DIETARY-SODIUM CHLORIDE DEPRIVATION THROUGHOUT DEVELOPMENT SELECTIVELY INFLUENCES THE TERMINAL FIELD ORGANIZATION OF GUSTATORY AFFERENT-FIBERS PROJECTING TO THE RAT NUCLEUS OF THE SOLITARY TRACT

In order to determine whether the developing central gustatory system responds to altered sensory experience, terminal fields of the chorda tympani nerve (CT) within the nucleus of the solitary tract (NTS) in control, NaCl deprived, and rates in which CT taste responses "recovered" from NaCl deprivation were investigated via anterograde transport of HRP. Rats fed a low sodium diet (0.03% NaCl) from the third day of gestation to at least 35 days postnatal exhibited both abnormally distributed and irregularly shaped CT terminal fields.
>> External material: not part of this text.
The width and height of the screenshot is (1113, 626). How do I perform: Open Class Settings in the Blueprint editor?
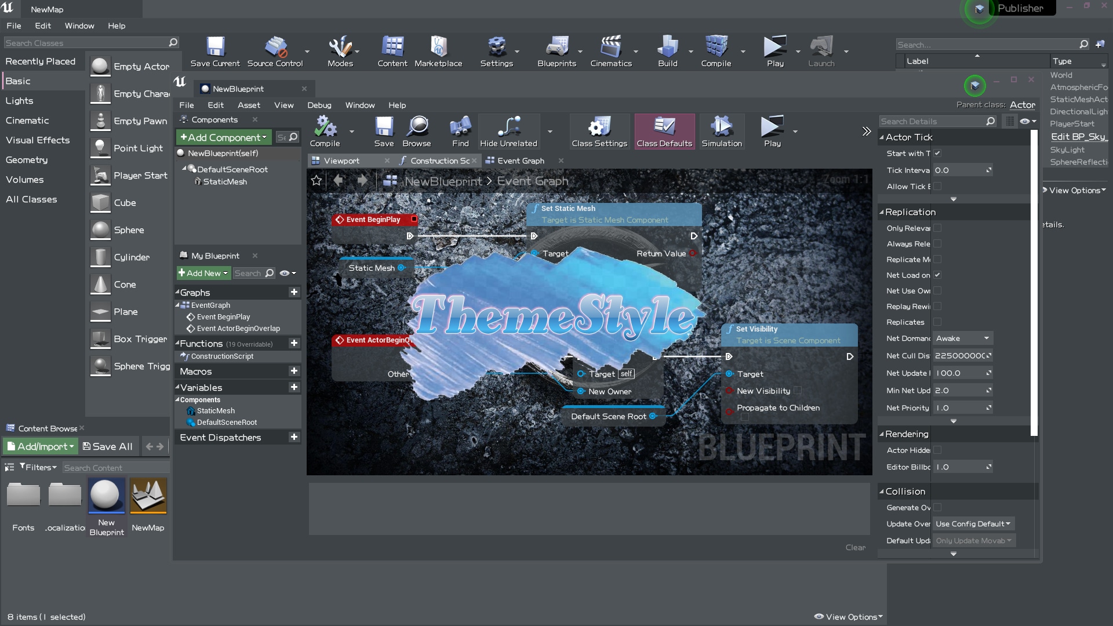pyautogui.click(x=599, y=130)
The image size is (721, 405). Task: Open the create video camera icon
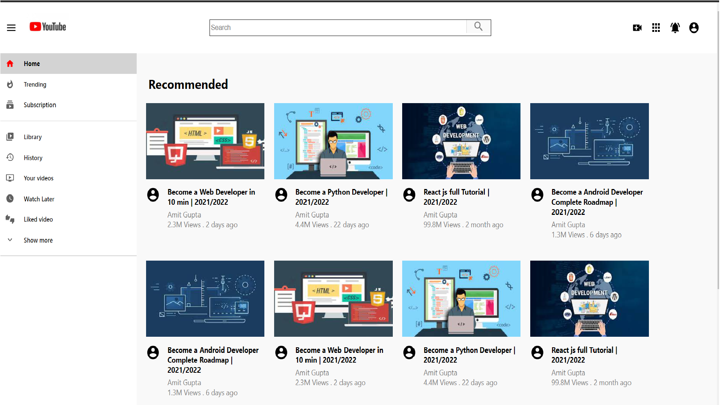click(637, 28)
Specifically, the dorsal zone of the field was the smallest in controls whereas it was the largest in deprived rats, occupying more medial and caudal territory within the nucleus. The portion of the field immediately ventral to the dorsalmost zone was characterized by a compact, oval shape in control rats and an irregular, broad configuration in deprived rats. Although it has been observed that deprivation-induced changes in the neurophysiology of the CT are reversible, the control morphological alterations reported here remain abnormal. Restoration of 1.0% NaCl in the diet at 28 days postnatally, for at least 60 days, did not result in normal CT terminal fields. The pattern of the field in rats "recovered" from NaCl deprivation wa comparable to that found in deprived rats, and the size of the field was three times that found in control and deprived rats. The terminal fields of another nerve containing gustatory afferents, the lingual-tonsilar branch of the glossopharyngeal nerve (LT-IX), were studied for comparison. Interestingly, the pattern of the LT-IX field was not altered by sodium deprivation. The relative size and topography fo the Lt-IX fields in deprived rats were similar to controls. Thus, sodium deprivation appears to alter selectively the anatomical organization of the CT. Differences in vulnerability between the CT and LT-IX terminal fields may derive from differences in the responsiveness of these nerves to NaCl, and/or to differences in the timing of early neural events.